[MATERIAL SHOWN]
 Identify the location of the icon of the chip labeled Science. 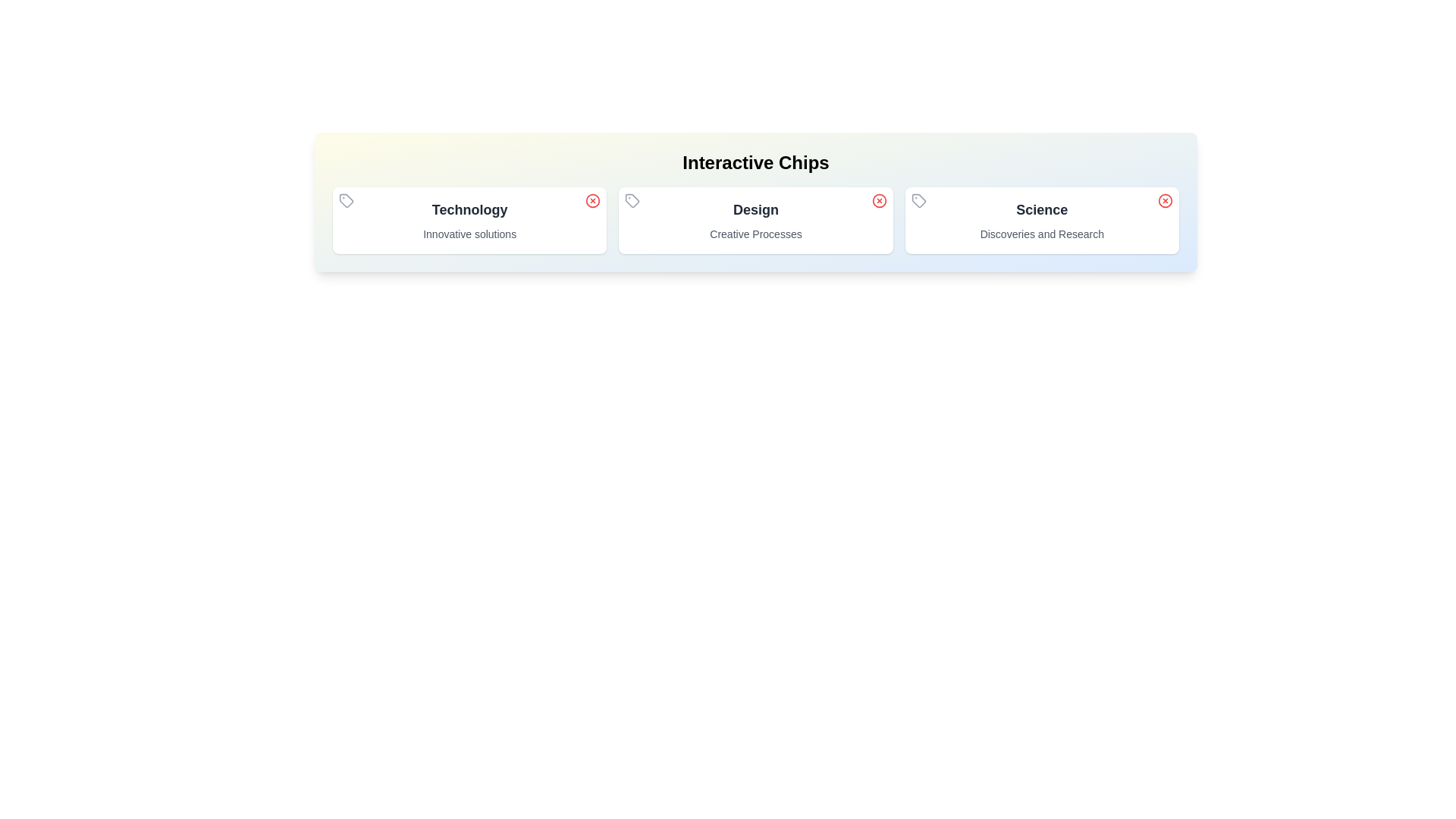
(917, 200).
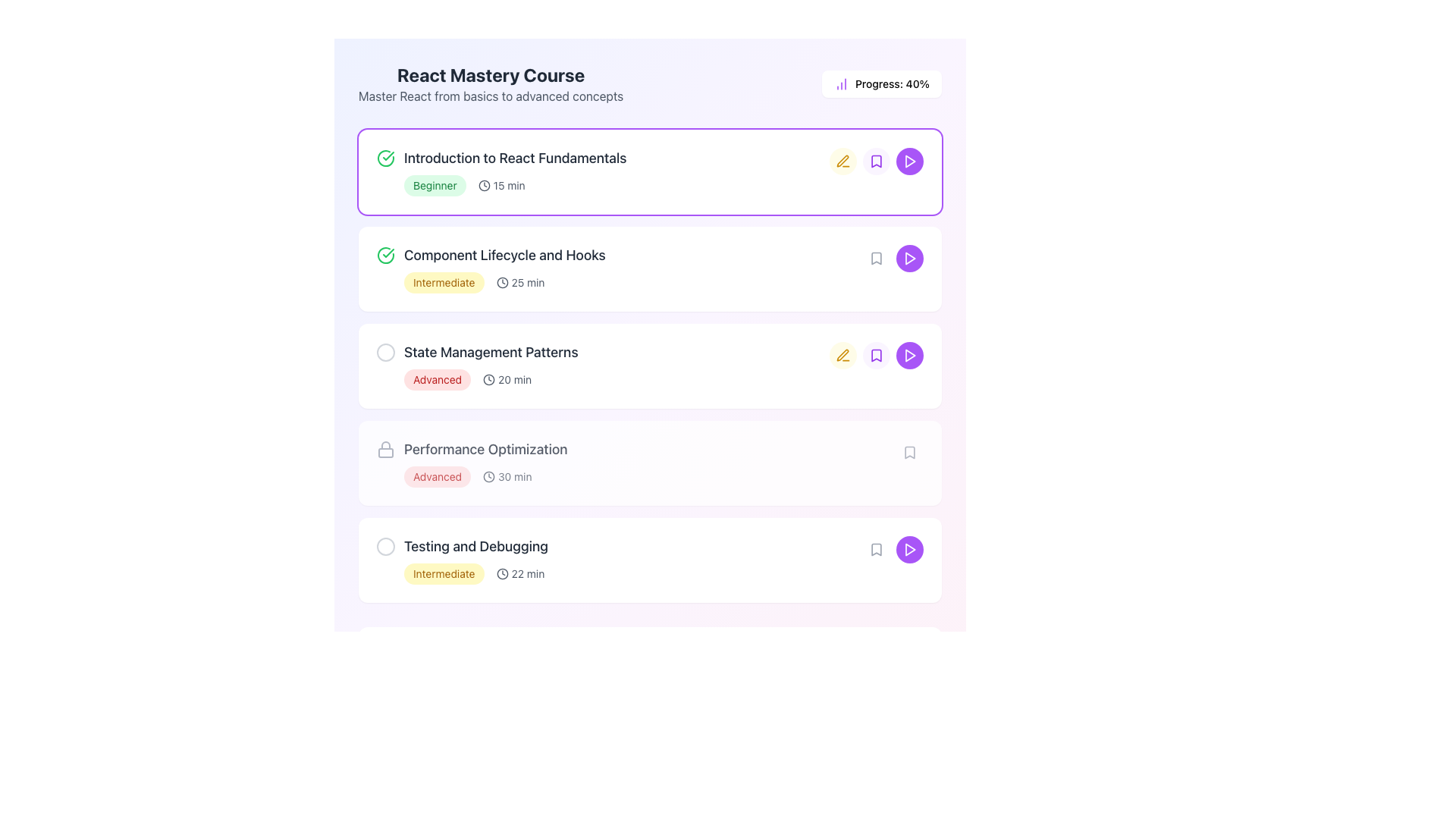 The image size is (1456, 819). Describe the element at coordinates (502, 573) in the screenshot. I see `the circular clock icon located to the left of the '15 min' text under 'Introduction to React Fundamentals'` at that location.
==
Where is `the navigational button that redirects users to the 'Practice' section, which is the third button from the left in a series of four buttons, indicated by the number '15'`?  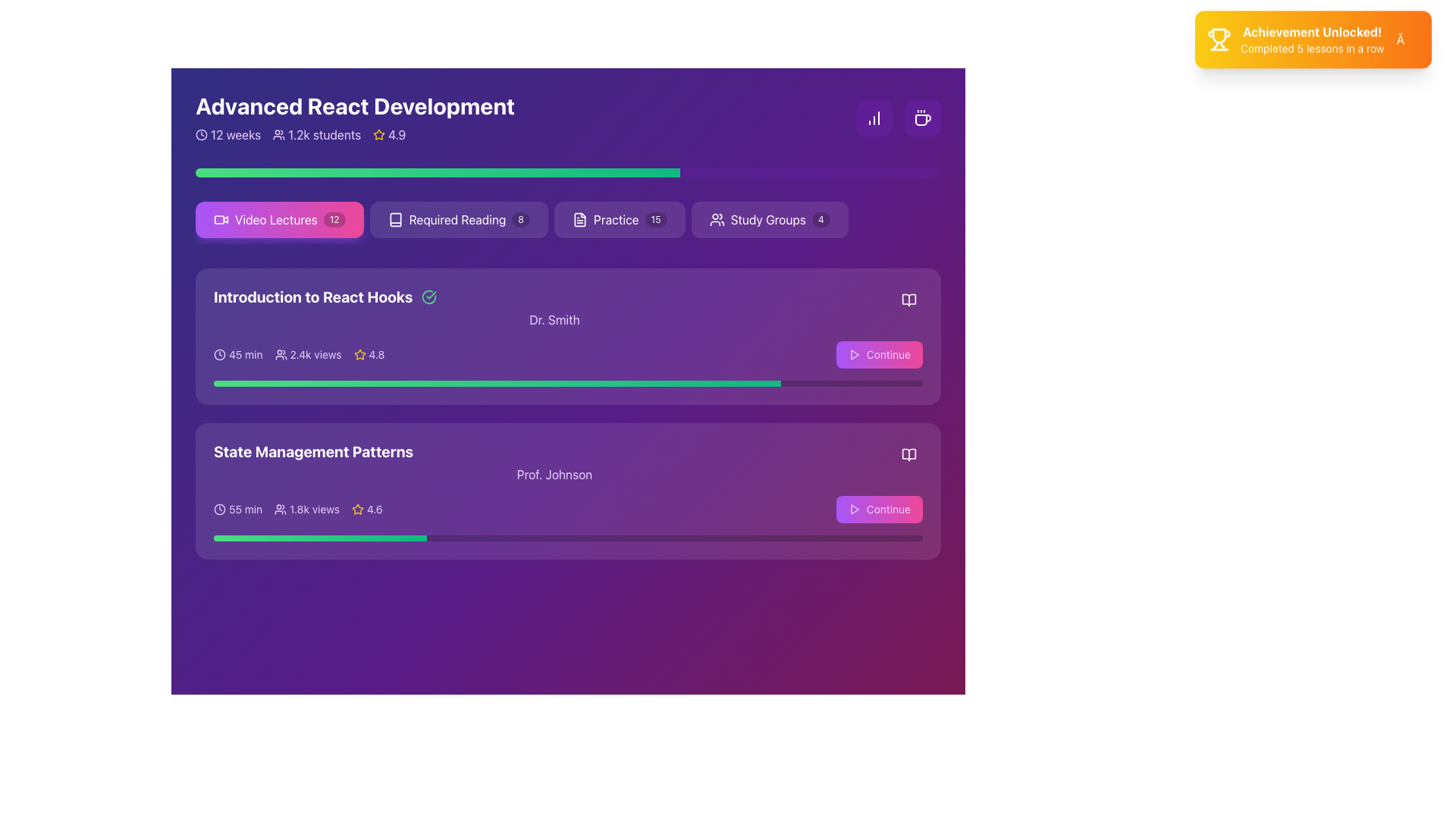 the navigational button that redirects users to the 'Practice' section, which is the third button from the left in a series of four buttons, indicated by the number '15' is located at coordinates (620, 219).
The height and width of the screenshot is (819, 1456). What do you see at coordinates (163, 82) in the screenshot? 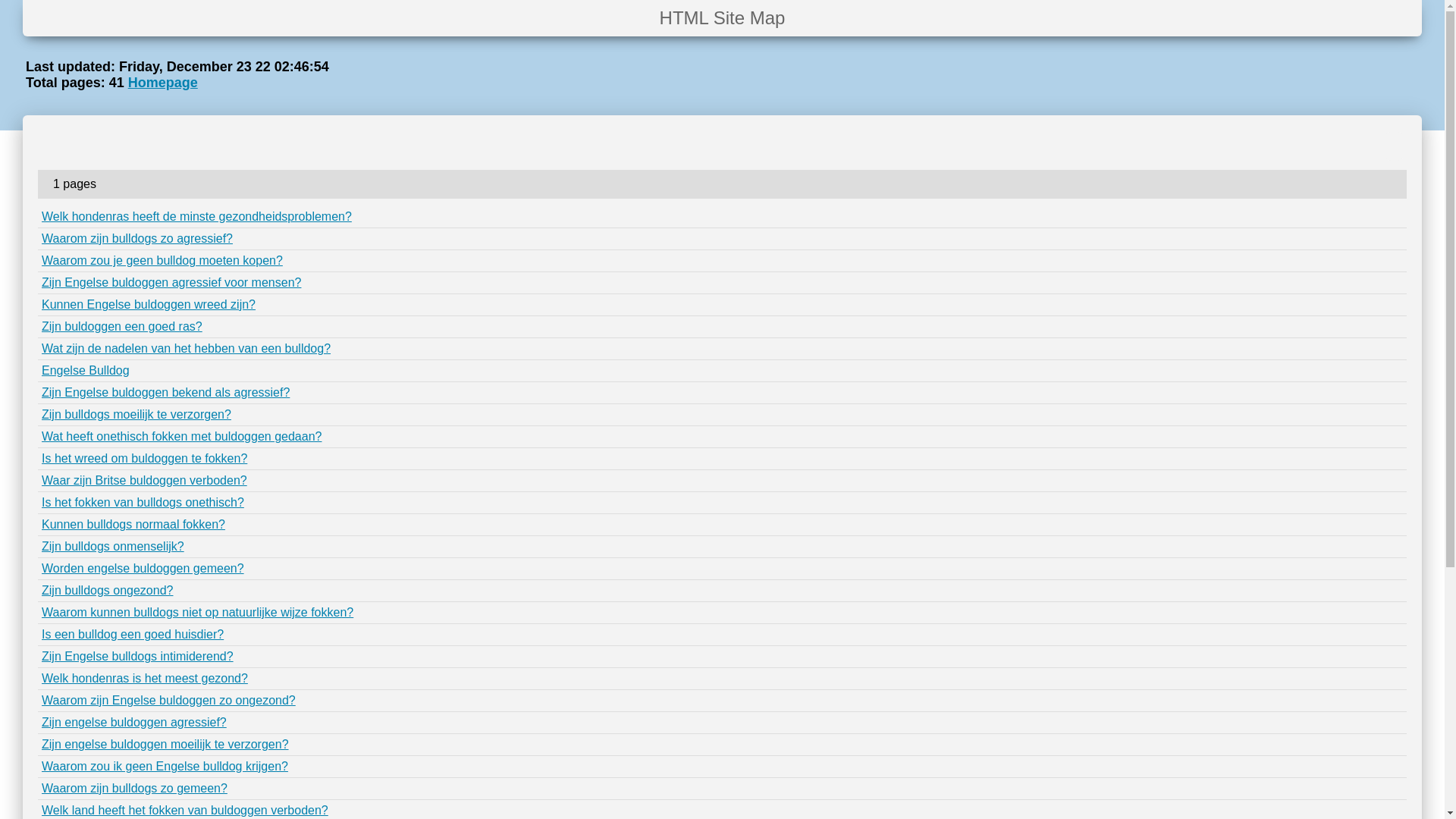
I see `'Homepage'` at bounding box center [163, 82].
==
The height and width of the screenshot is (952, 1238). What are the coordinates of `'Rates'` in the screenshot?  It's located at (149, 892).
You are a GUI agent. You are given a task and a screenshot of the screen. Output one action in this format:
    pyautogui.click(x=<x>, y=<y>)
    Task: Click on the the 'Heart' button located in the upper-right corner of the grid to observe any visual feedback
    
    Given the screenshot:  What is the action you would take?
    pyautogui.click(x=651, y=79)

[WHAT THE TASK ASKS] In the records above, start at the line with "You are a GUI" and finish with the line with "pyautogui.click(x=651, y=79)". Copy those lines and both end lines unchanged.

[TASK OUTPUT]
You are a GUI agent. You are given a task and a screenshot of the screen. Output one action in this format:
    pyautogui.click(x=<x>, y=<y>)
    Task: Click on the the 'Heart' button located in the upper-right corner of the grid to observe any visual feedback
    
    Given the screenshot:  What is the action you would take?
    pyautogui.click(x=651, y=79)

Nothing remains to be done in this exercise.